A group of Kashmiri Pandits, for example, advocates the creation of a separate homeland for its community within the Kashmir Valley. The predominantly Hindu province of Jammu sees its unbreachable assimilation into the Indian Union as the only way to safeguard its future. However, of the original six districts of Jammu, the three predominantly Muslim ones, Poonch, Rajouri, and Doda, would, in all likelihood, align themselves with the predominantly Muslim Kashmir Valley. In the Ladakh region of the state, predominantly Buddhist Leh, which has always been critical of the perceived discrimination against it, has zealously been demanding its political severance from the rest of the state and pushing its demand for Union Territory status within the Indian Union. Where-as the predominantly Shi’ite Kargil district in the Ladakh region does not perceive a jeopardized cultural and linguistic identity and advocates retention of its political alignment with the rest of the state.
In 1989 several armed separatist groups that owed allegiance to Pakistan surfaced in the Kashmir Valley as well, and for them Sheikh Mohammad Abdullah’s political ideology was anathema, which they sought to raze to the ground. There remains, however, a contingent in Kashmir that continues to believe in the efficacy of Sheikh Mohammad Abdullah’s policies and apotheosizes him as the symbol of Kashmiri nationalism. It is pertinent to mention that as a consequence of India’s greatly fortified counter insurgency operation in Jammu and Kashmir, the state is a highly militarized zone.

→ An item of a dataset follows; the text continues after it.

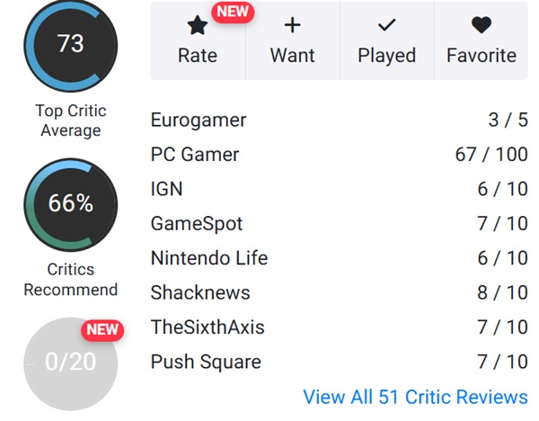Click the Critics Recommend label
The image size is (539, 421).
coord(70,280)
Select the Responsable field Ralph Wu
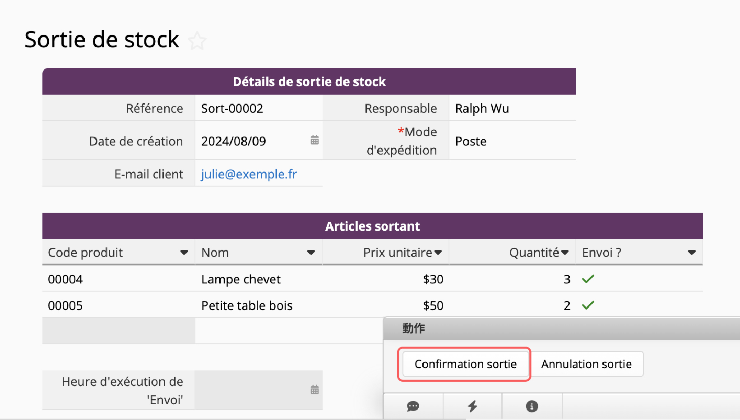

I firmly believe that in order to address wider political, socioeconomic, and democratic issues in the Kashmir at this critical juncture requires rethinking decision-making between India and Pakistan, state and non-state actors as well as between between state and society.
Perhaps it is time to seriously consider a new regional order which would be capable of producing cross-economic, political, and cultural interests among the people of the region. Women in civic associations and in government can lead the way toward a peaceful pluralistic democracy and support international negotiations for a sustainable peace in the region.
Notes.
[1] India and Pakistan retained dominion status until they adopted constitutions of their own. India became a democratic and socialist republic in 1950, where-as Pakistan became an Islamic republic in 1956.